How to deduce the return type of a lambda?

Question

I want to mimic Ruby's map() method in C++. I am struggling to figure out the return type automatically:

#include <vector>
#include <string>
#include <algorithm>
#include <iostream>

typedef std::string T2;

template<class T1,
//  class T2, // gives "couldn't deduce template parameter 'T2'"
    class UnaryPredicate>
std::vector<T2> map(std::vector<T1> in, UnaryPredicate pred)
{
    std::vector<T2> res(in.size());
    std::transform(in.begin(), in.end(), res.begin(), pred);
    return res;
}

int main()
{
    std::vector<int> v1({1,2,3});
    auto v2(map(v1, [](auto el) { return "'"+std::to_string(el+1)+"'"; }));
    std::cout << v2[0] << "," << v2[1] << "," << v2[2] << std::endl;
}

This way it compiles, but T2 is fixed to string. If I use the other T2 definition the compiler complains couldn't deduce template parameter 'T2'. I also tried to make use of std::declval, but probably not the right way - I was unable to solve the problem.

Answer 1

Use decltype + std::decay_t:

template <class T, class UnaryPredicate>
auto map(const std::vector<T>& in, UnaryPredicate pred)
{
    using result_t = std::decay_t<decltype(pred(in[0]))>;

    std::vector<result_t> res;
    res.reserve(in.size());
    std::transform(in.begin(), in.end(), std::back_inserter(res), pred);
    return res;
}

Example usage:

std::vector v1{1, 2, 3};
auto v2 = map(v1, [](int el) { return "'" + std::to_string(el + 1) + "'"; });
std::cout << v2[0] << ", " << v2[1] << ", " << v2[2] << '\n';

(live demo)

Please also note the following changes that I made:

1. I changed in to take by const reference instead of by value.

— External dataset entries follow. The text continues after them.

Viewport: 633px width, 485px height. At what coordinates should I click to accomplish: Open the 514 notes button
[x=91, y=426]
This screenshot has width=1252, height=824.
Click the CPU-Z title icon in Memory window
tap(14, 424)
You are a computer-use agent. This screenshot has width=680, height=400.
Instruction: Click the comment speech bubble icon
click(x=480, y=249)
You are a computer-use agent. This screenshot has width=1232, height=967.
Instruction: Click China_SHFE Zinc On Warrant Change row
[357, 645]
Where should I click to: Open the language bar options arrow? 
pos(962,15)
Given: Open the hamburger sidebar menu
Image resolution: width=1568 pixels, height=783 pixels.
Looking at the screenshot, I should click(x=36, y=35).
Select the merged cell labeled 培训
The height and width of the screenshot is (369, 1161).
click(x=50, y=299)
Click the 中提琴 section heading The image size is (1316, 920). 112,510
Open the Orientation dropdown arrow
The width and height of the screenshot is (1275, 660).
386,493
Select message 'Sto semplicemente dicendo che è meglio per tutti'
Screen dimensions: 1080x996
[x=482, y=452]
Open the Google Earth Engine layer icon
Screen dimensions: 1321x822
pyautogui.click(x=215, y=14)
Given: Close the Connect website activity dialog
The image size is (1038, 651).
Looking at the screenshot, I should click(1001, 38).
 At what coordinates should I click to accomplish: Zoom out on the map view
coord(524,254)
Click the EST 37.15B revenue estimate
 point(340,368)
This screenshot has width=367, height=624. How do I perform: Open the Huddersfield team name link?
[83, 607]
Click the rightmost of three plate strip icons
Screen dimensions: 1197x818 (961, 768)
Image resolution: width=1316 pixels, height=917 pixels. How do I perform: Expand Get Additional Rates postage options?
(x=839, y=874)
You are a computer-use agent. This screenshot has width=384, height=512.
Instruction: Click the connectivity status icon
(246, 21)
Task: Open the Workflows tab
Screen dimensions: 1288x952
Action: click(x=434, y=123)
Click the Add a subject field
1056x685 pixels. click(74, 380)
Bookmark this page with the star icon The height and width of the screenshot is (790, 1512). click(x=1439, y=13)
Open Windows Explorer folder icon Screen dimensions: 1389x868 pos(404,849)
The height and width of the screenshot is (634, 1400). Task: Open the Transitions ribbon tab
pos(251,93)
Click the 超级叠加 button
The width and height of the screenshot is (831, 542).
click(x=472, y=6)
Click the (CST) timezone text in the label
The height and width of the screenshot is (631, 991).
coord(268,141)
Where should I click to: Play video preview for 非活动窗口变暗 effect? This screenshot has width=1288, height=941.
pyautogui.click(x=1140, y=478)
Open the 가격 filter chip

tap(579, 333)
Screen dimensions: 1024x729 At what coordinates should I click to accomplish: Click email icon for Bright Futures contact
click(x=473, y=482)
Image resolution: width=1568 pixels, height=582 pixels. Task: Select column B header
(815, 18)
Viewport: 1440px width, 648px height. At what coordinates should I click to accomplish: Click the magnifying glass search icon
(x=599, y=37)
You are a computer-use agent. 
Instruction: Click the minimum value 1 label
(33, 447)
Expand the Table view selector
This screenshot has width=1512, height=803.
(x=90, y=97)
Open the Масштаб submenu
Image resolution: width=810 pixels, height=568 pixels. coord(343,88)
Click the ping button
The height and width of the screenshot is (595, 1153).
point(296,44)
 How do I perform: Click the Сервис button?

This avoids unnecessary copies.

2. I used reserve + back_inserter, instead of value initialization + assignment.

3. I used auto as the return type. This enables return type deduction. The res vector is guaranteed not to be copied. It is also eligible for copy elision.

4. You can list-initialize from a braced-init-list directly, so remove the parentheses surrounding the braced-init-list.

5. std::endl should not be used when \n is sufficient. std::endl causes the buffer to be flushed, while \n does not. Unnecessary flushing can cause performance degradation. See std::endl vs \n.